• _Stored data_
========================
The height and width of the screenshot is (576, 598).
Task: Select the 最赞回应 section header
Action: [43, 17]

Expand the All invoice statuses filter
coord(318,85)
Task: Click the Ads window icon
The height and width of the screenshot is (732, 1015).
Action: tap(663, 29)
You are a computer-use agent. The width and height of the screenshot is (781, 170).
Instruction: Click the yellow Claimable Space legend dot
========================
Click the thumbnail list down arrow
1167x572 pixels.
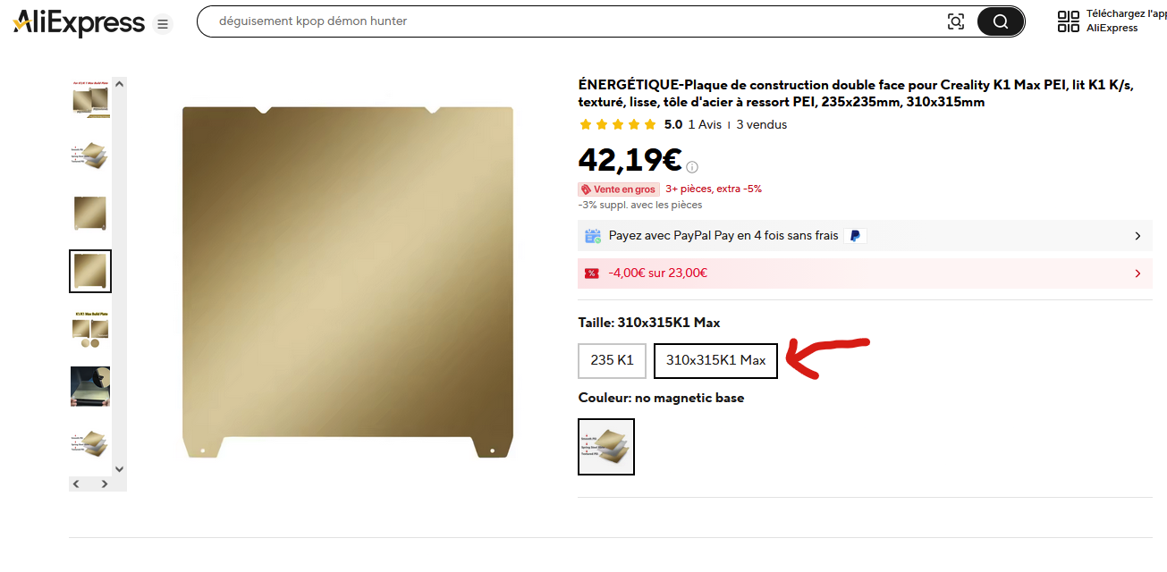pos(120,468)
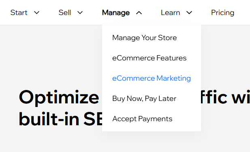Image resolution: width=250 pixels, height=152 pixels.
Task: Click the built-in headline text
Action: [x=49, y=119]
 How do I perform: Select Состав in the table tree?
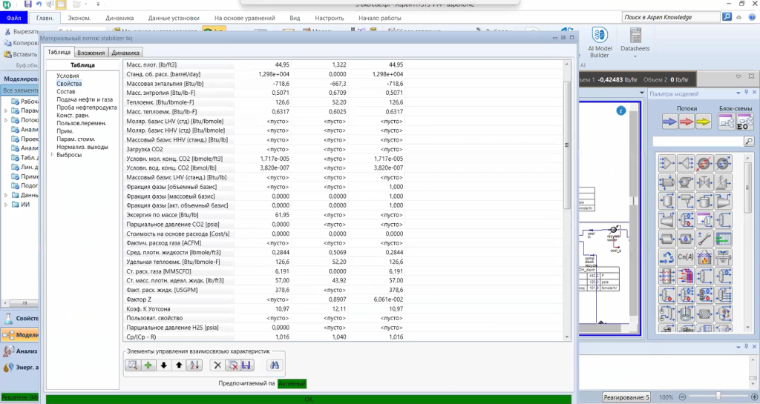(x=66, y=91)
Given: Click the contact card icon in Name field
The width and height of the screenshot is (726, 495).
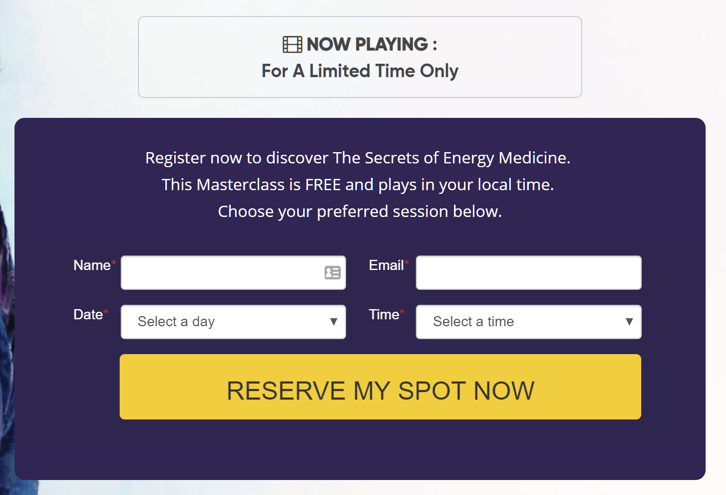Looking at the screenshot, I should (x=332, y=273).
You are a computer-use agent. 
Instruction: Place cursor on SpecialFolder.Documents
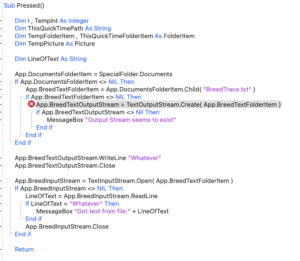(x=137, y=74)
========================
• _Exercise_
Pull out every line of the records above that contains the word "icon".

• _Task response_
Task: Click the Ads window icon
Given: Click the contact card icon in Name field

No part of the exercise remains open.